Plusieurs bombes sonores ont retenti rue Wilson. Le maire ne semblait pas présent à l'hôtel de ville au moment de cette visite. En revanche, son premier adjoint, Laurent Mossion, est descendu dans la rue. Il a eu un échange avec des manifestants. 

Les propos d'Antoine Audi 

Petite phrase, grosse colère. En assumant avoir questionné la SNCF sur des terrains éventuellement disponibles sur l’emprise des ateliers du Toulon, Antoine Audi a électrisé les syndicats de cheminots. Le maire de Périgueux anticiperait-il la fermeture du Technicentre, au point de déjà compter les logements qu’on peut y bâtir ? "Il y a une volonté de récupérer le site au mépris de l’emploi", traduit Olivier Riffet, l’un des porte-parole de la CGT Cheminots. "Ce n’était pas qu’une phrase : s’il s’est permis, c’est qu’il connaît les projets de la SNCF." Une délocalisation des ateliers, augure le syndicaliste. 

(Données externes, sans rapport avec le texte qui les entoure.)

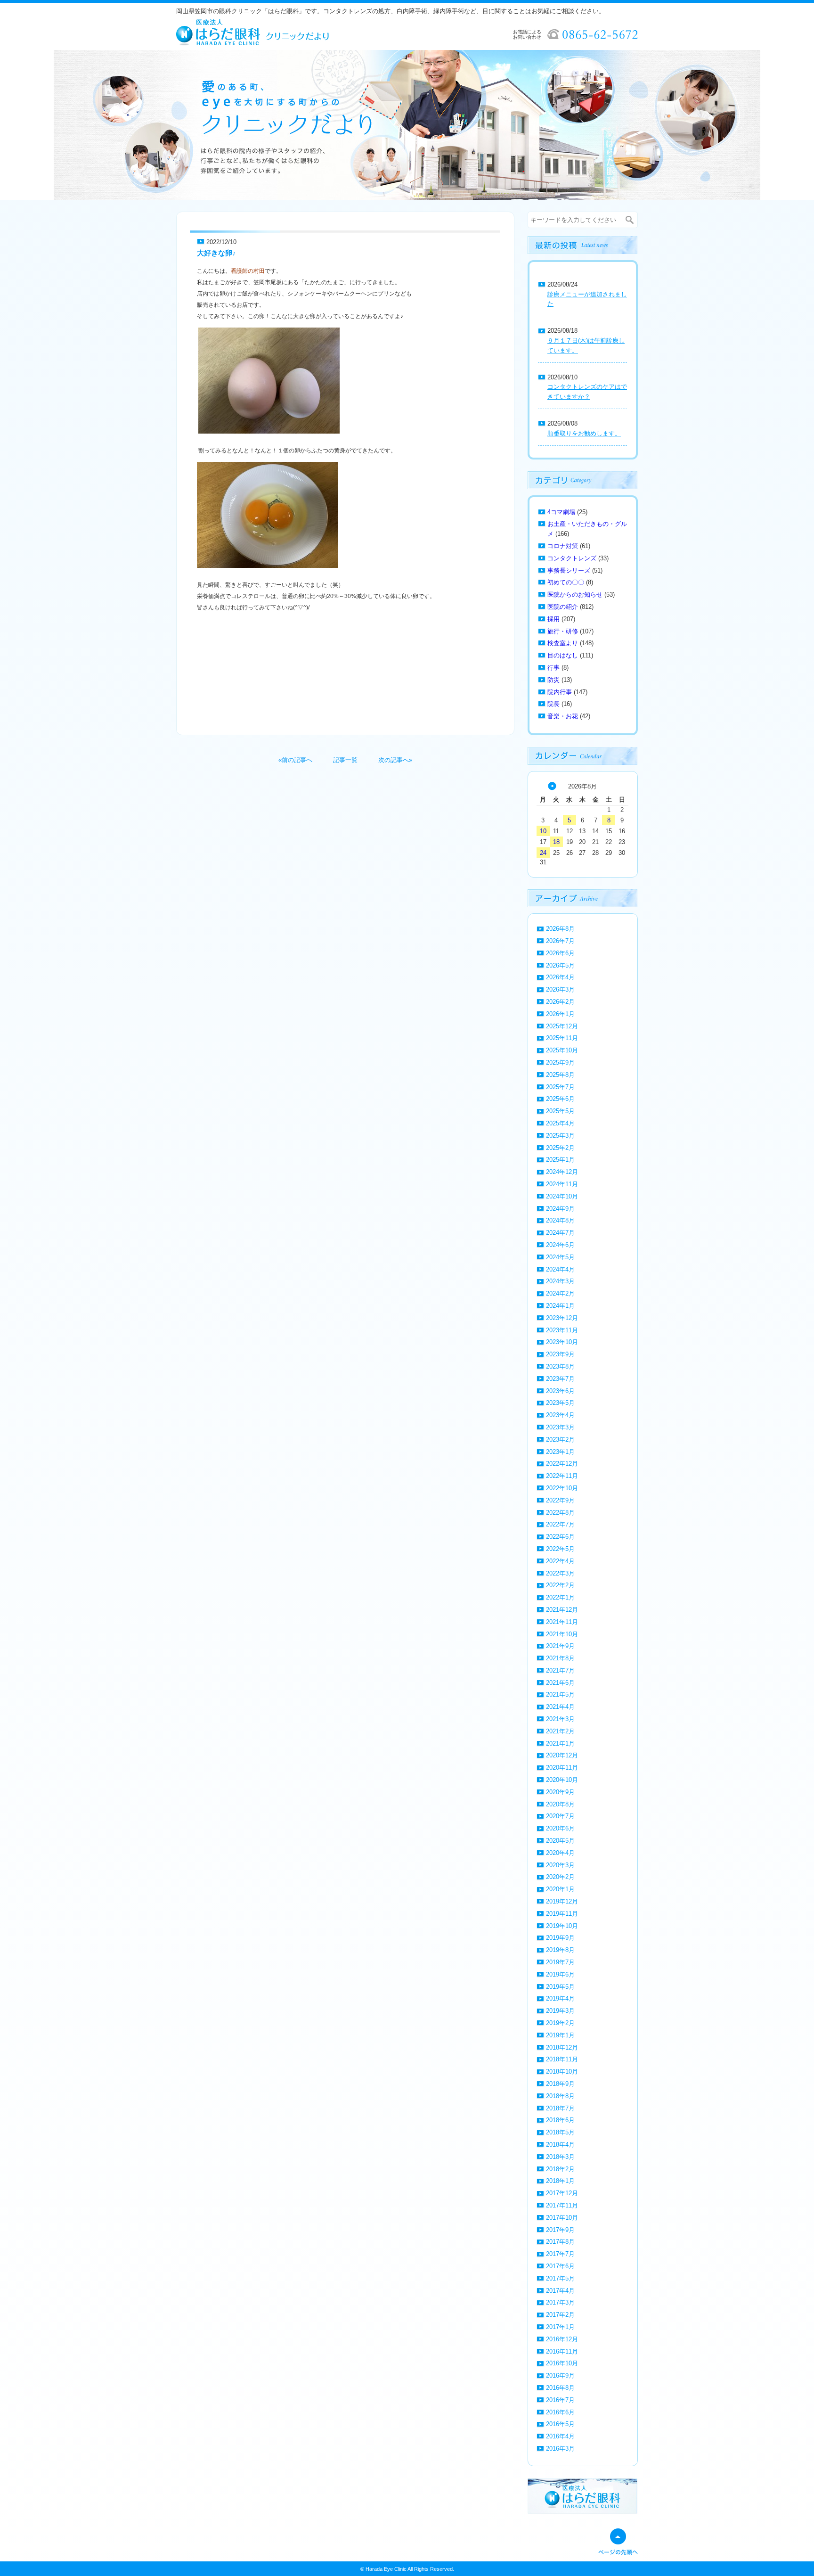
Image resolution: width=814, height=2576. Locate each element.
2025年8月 (560, 1074)
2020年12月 (562, 1755)
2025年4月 (560, 1123)
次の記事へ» (395, 759)
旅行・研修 (562, 631)
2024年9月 (560, 1208)
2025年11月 (562, 1038)
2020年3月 (560, 1865)
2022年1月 (560, 1597)
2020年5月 (560, 1840)
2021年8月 (560, 1658)
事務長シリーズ (568, 570)
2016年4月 (560, 2436)
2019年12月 (562, 1901)
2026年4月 (560, 977)
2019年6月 (560, 1974)
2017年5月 (560, 2278)
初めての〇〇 (565, 582)
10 (543, 831)
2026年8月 (560, 928)
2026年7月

Qu’a dit le maire ? Le 25 septembre, en Conseil municipal, l’opposant Vianney Le Vacon (PC) s’est inquiété d’une "approche" d’Audi auprès de la direction des ateliers, pour parler du foncier disponible. Antoine Audi a confirmé : "Dans la mesure où Périgueux est en recherche d’espaces pour se développer, il est intéressant de savoir si des terrains sont susceptibles de se libérer si la SNCF réorganise l’activité."